[Begin SUPPLIED RECORDS]
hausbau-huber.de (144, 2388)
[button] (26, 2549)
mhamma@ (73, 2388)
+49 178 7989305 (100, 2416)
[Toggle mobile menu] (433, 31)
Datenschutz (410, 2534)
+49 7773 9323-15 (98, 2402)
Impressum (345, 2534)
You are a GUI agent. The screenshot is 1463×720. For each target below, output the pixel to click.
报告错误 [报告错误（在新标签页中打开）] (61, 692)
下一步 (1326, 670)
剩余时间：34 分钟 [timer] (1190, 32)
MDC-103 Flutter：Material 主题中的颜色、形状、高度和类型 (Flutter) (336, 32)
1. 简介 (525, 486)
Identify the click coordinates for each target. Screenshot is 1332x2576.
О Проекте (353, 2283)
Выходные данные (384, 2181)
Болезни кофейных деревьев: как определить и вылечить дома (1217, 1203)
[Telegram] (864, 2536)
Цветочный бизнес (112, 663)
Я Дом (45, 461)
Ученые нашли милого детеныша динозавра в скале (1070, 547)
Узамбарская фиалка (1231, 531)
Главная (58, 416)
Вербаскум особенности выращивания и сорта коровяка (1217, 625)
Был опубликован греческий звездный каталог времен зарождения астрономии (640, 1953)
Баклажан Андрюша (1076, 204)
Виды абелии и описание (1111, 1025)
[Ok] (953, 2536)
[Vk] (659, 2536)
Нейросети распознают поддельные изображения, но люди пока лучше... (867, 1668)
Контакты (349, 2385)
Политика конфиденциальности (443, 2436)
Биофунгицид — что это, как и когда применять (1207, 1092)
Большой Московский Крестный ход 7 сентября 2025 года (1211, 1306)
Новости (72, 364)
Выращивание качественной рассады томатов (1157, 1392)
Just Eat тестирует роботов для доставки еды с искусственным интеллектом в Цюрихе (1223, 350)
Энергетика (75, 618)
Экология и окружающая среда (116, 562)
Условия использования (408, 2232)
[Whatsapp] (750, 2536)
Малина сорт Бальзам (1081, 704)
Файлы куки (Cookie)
[End SUPPLIED RECORDS]
DESCRIPTION OF THE TASK:
Copy out all the entries above again, replacing "Impressum" with "Imprint" and keeping everything else the same.

IN RESPONSE:
hausbau-huber.de (144, 2388)
[button] (26, 2549)
mhamma@ (73, 2388)
+49 178 7989305 (100, 2416)
[Toggle mobile menu] (433, 31)
Datenschutz (410, 2534)
+49 7773 9323-15 (98, 2402)
Imprint (345, 2534)
You are a GUI agent. The screenshot is 1463×720. For each target below, output the pixel to click.
报告错误 [报告错误（在新标签页中打开）] (61, 692)
下一步 (1326, 670)
剩余时间：34 分钟 [timer] (1190, 32)
MDC-103 Flutter：Material 主题中的颜色、形状、高度和类型 (Flutter) (336, 32)
1. 简介 (525, 486)
Identify the click coordinates for each target. Screenshot is 1332x2576.
О Проекте (353, 2283)
Выходные данные (384, 2181)
Болезни кофейных деревьев: как определить и вылечить дома (1217, 1203)
[Telegram] (864, 2536)
Цветочный бизнес (112, 663)
Я Дом (45, 461)
Ученые нашли милого детеныша динозавра в скале (1070, 547)
Узамбарская фиалка (1231, 531)
Главная (58, 416)
Вербаскум особенности выращивания и сорта коровяка (1217, 625)
Был опубликован греческий звездный каталог времен зарождения астрономии (640, 1953)
Баклажан Андрюша (1076, 204)
Виды абелии и описание (1111, 1025)
[Ok] (953, 2536)
[Vk] (659, 2536)
Нейросети распознают поддельные изображения, но люди пока лучше... (867, 1668)
Контакты (349, 2385)
Политика конфиденциальности (443, 2436)
Биофунгицид — что это, как и когда применять (1207, 1092)
Большой Московский Крестный ход 7 сентября 2025 года (1211, 1306)
Новости (72, 364)
Выращивание качественной рассады томатов (1157, 1392)
Just Eat тестирует роботов для доставки еды с искусственным интеллектом в Цюрихе (1223, 350)
Энергетика (75, 618)
Экология и окружающая среда (116, 562)
Условия использования (408, 2232)
[Whatsapp] (750, 2536)
Малина сорт Бальзам (1081, 704)
Файлы куки (Cookie)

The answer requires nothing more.